Cette répression n’entre pas en contradiction avec la liberté d’expression, et plus encore d’opinion. Un journal peut-être interdit sans que l’on empêche ses rédacteurs d’exprimer leur opinion ou de former un nouveau journal. Plus généralement, il faut comprendre que si la liberté d’expression est besoin de l’intelligence et que l’intelligence réside dans l’être humain dans son individualité, alors on comprend que les groupes ne peuvent pas prétendre à la liberté d’expression. La liberté d’expression n’est pas due aux journaux, mais elle est due aux journalistes.

Ce qui est à retenir :

  1. a) Chaque homme a une obligation éternelle envers autrui, et ces obligations sont aussi nombreuses que les besoins vitaux de l’homme
  2. b) La liberté d’expression est avant tout un besoin de l’intelligence,donc un besoin de l’âme. La liberté d’expression doit être satisfaite de manière absolue et illimitée, mais pour qu’elle puisse être satisfaite entièrement, il faut, paradoxalement, qu’elle soit limitée.

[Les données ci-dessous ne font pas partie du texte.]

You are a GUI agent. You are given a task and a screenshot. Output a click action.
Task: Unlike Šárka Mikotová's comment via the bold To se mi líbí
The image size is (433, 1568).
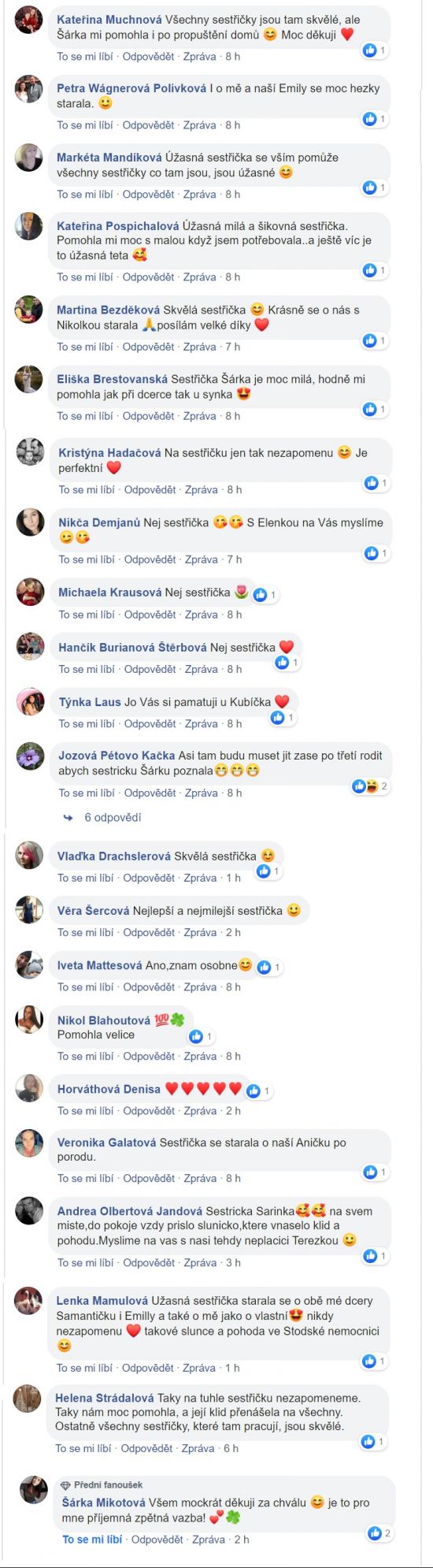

  3. c) Parmi les trois types d’intelligences, deux se distinguent : l’intelligence des fins, qui doit être restreinte si elle porte un préjudice illégitime à un homme, et l’intelligence théorique, qui doit être entièrement libre. Cette distinction  de degrés de liberté entre ces deux intelligences doit entraîner une législation similaire dans le domaine de la liberté d’expression. Lorsque la parole devient un acte, il faut qu’elle soit soumise aux mêmes restrictions légales que les actes, si la parole « n’est que parole », c’est-à-dire qu’elle reste étrangère à la sphère de l’action, alors elle doit être absolument libre pour permettre une étude impartiale et complète de tous les problèmes possibles.